No Mar de Weddell, perto da Antártica, os cientistas encontraram a maior colônia de ninhos de peixes do mundo. Cobre uns impressionantes 240 quilômetros quadrados e contém 100 mil milhões de ovos.

Os cientistas que investigam o solo do oceano Antártico descobriram uma colónia da espécie peixe-gelo de Jonah com 60 milhões de ninhos ativos sob a plataforma de gelo Filchner no Mar de Weddel (Antártida). Sabe-se, agora, que este é o lar da maior colônia de ninhos de peixes do planeta Terra.

Fruto do acaso, Autun Purser e os seus colegas no Instituto Alfred Wegenerna Alemanha, descobriram o local de reprodução de milhões de peixes-gelo de Jonah (Neopagetopsis ionah) em fevereiro de 2021, quando estavam numa expedição para esta região polar que durou seis semanas.

Estavam a bordo do RV Polarstern, um enorme navio de exploração polar concebido para navegar em icebergs, quando encontraram estes milhões de ninhos.

Os investigadores estavam fazendo uma análise de rotina do fundo Mariano quando “tropeçaram” em milhares de ninhos feitos por um tipo de pequeno peixe com barbatanas raiadas tipicamente encontrados no oceano Austral (ou Antártico).
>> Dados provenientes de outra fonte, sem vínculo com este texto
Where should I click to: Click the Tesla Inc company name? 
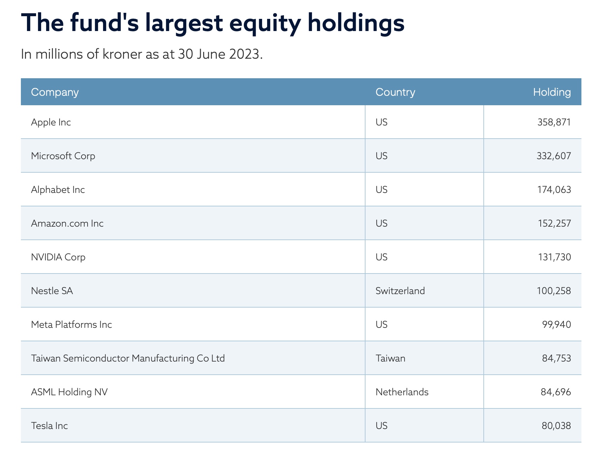[x=50, y=426]
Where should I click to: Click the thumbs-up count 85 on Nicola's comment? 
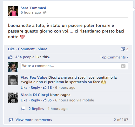coord(47,100)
O estudo, publicado há cerca de uma semana na revista Current Biology, estima que a colônia se estenda por cerca de 240 quilômetros quadrados e contenha um valor de biomassa dos peixes superior a 60 mil toneladas.

Características da maior colônia de peixes do mundo

Além de cobrir uma extensão de 240 quilômetros quadrados no fundo marinho e possuir mais de 100 milhões de ninhos, a maior colônia de peixes do mundo localiza-se a mais de 500 metros de profundidade.

Segundo Purser, que foi o responsável pela imagem submarina do navio, os ninhos pareciam círculos azuis no fundo do mar e teriam cerca de 15 centímetros de profundidade.

Cada ninho possuía um peixe adulto e cerca de 1500 a 2000 ovos. “Não sabemos quanto tempo demoram a eclodir ou mesmo quantos irão sobreviver”, disse Purser.

Embora os investigadores já tivessem observado esta espécie de peixe-gelo antes, só tinham sidos vistos em pequenas colônias. Isto porque já houve cientistas, como Katrin Linse, que há cerca de 25 anos atrás visitara esta região numa expedição e, uma das grandes questões era compreender onde estes peixes se reproduziam.

Ainda não é claro porquê ou com que frequência os peixes deslocam os seus locais de reprodução. Assim, para tentarem resolver estes enigmas, os cientistas deixaram duas câmaras no fundo do mar, perto dos ninhos ativos, para tentar capturar imagens dos ovos que eclodem.